El arzobispo Pierbattista Pizzaballa, patriarca latino de Jerusalén comenzó su homilía del Domingo de Resurrección en la ciudad santa con un elocuente: ¡Cristo ha resucitado, Aleluya!
“Hemos venido aquí una vez más al Sepulcro para anunciar con fuerza y alegría que Cristo ha resucitado, que la muerte ya no tiene poder sobre él y sobre cada uno de nosotros”, explicaba el arzobispo.
De este modo, indicó que “esto es lo que hoy, cada uno de nosotros está llamado a hacer: entrar en los lugares de la muerte, y quedarse allí, al borde de la tumba, para ver y creer que a pesar de que la muerte sigue asustando, en realidad ya no tiene poder”.
Así, el patriarca de Jerusalén señaló en su homilía que “somos personas llamadas para vivir en el umbral del sepulcro, como para mantener abierta una frontera, un pasaje, para vivir continuamente este movimiento de la muerte a la vida. Ver que los signos de la muerte siguen presentes, en nosotros y fuera de nosotros, pero creer en esta gran y absoluta novedad, de un ‘más fuerte’ que vino al mundo para derrotar a ese enemigo que el hombre, solo, no hubiera podido enfrentar”.
“Creo que la Pascua es esto y sobre todo esto: no cuerpos que volvemos a encontrar sino ojos que se abren.

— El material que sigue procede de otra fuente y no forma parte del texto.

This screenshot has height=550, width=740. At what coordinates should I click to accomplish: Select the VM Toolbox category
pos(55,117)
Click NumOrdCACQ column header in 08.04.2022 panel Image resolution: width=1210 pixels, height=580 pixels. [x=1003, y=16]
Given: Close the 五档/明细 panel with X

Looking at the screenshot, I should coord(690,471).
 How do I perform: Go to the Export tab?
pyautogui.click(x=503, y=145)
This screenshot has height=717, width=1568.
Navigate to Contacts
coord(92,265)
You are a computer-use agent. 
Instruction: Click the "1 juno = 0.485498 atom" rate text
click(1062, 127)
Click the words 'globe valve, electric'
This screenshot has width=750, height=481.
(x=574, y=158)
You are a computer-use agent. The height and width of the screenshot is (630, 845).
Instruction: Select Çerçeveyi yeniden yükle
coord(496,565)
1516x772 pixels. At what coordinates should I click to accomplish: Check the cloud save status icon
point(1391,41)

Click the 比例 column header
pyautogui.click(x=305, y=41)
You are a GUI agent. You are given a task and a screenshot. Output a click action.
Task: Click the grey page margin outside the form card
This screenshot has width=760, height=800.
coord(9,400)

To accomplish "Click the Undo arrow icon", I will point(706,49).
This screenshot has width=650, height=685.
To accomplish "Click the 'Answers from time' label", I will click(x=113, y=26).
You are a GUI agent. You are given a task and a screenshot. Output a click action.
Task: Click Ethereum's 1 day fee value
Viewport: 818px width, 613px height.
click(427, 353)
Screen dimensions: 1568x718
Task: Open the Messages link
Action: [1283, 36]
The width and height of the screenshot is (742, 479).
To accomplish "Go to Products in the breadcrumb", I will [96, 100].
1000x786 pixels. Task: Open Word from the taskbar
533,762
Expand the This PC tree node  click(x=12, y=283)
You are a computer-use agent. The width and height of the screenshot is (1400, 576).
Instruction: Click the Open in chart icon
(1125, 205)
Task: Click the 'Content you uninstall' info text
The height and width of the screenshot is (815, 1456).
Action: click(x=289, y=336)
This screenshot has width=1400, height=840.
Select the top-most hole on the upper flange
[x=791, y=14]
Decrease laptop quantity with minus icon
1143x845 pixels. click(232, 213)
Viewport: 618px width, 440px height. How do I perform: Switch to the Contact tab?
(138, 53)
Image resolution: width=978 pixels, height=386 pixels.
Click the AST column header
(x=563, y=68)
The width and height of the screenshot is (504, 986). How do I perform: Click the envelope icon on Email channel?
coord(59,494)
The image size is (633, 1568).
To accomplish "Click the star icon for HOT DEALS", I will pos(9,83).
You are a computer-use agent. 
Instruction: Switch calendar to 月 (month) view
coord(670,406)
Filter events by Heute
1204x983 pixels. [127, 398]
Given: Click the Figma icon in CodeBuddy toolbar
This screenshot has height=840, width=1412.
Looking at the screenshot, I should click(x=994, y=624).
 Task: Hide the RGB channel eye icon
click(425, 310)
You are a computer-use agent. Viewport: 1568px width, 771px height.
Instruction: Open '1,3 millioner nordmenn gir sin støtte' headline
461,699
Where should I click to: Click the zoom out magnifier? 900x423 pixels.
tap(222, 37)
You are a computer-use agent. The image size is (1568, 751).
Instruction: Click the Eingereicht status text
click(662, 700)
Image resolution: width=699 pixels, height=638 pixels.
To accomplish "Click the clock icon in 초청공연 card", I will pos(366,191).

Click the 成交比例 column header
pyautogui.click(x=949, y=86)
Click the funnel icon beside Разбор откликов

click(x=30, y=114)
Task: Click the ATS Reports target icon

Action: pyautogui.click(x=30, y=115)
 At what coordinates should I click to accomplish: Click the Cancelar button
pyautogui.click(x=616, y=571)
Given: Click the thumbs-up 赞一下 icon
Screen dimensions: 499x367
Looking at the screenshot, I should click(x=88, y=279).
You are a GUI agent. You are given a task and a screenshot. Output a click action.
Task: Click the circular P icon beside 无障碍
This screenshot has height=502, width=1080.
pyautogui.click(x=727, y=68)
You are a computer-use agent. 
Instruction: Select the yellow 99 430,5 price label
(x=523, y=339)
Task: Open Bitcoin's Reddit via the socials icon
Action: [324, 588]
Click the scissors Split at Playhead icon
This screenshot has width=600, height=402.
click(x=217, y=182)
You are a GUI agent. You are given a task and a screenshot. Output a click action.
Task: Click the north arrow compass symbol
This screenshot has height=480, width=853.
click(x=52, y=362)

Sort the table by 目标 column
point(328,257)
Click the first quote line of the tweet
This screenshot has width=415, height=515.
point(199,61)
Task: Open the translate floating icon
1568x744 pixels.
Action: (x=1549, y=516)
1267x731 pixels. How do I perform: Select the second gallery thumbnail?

La Pascua es mirada más que descubrimiento, es una nueva forma de ver más que redescubrir las cosas del pasado, las cosas de siempre”, agregó.
Monseñor Pizzaballa recordaba que “en este último año en gran parte del mundo, hemos contado sobre todo contagios, enfermos, muertos y probablemente, somos un poco como María Magdalena: tentados a correr hacia atrás, a buscar los cuerpos que hemos perdido, las oportunidades perdidas, las vacaciones postergadas, la vida que parecía escaparnos. Todos soñamos con un regreso a la normalidad que, sin embargo, podría ser tanto como querer encontrar un cadáver, un mundo y una vida enferma, marcada por la muerte”.
Pero desde el propio Santo Sepulcro, el arzobispo afirmaba que en ese mismo lugar “resuena la misteriosa voz del Resucitado, que orienta nuestra búsqueda y reabre nuestros ojos, haciéndolos capaces de ver en el vacío. Y así, los que queremos redescubrir lo perdido, nos redescubrimos capaces de ver la gran novedad de la Pascua, si escuchamos esa Voz que nos habla de un futuro desconocido pero posible, que no nos envía atrás, sino al Padre y a los hermanos (cf. Mt 28,10), que nos empuja a ir adelante y no volver atrás”.
Por ello, insistió en que “este mundo, cansado, herido, agotado por la pandemia y por tantas situaciones de miedo, muerte y dolor; agotado por demasiadas búsquedas vanas y que encuentra cada vez menos lo que busca, necesita cada vez más una Iglesia con ojos abiertos, desde una mirada de Pascual que sabe ver las huellas de la Vida incluso entre los signos de la muerte. Aquí, junto con Cristo, una Iglesia llamada por el nombre del Señor puede y debe levantarse, apresurándose a proclamar con alegría que ha visto al Señor en los muchos rostros y en las muchas historias de belleza, bondad y santidad que han consolado y consuelan su camino”.
“Cristo no es un cadáver: Su Palabra no es letra muerta, Su reino no es un sueño roto, Su mandamiento no está desactualizado: Él es la vida, nuestra vida, la vida de la Iglesia y del mundo. Él es la verdad, nuestra verdad, la verdad de la Iglesia muchas veces rechazada por los poderosos, y sin embargo piedra angular de cualquier construcción que quiera desafiar las tormentas. Él es el camino, nuestro camino, el camino de la Iglesia, que ciertamente pasa por el Calvario, pero llega infaliblemente a la plenitud de la alegría”, añadía el patriarca latino de Jerusalén.
Además, recordó en su homilía que “debemos tener el valor de ser discípulos de lo imposible, capaces de ver el mundo con una mirada redimida por el encuentro con el Resucitado, y creer con la fe sólida de quien ha experimentado el encuentro con la Vida. Nada es imposible para quien tiene fe”.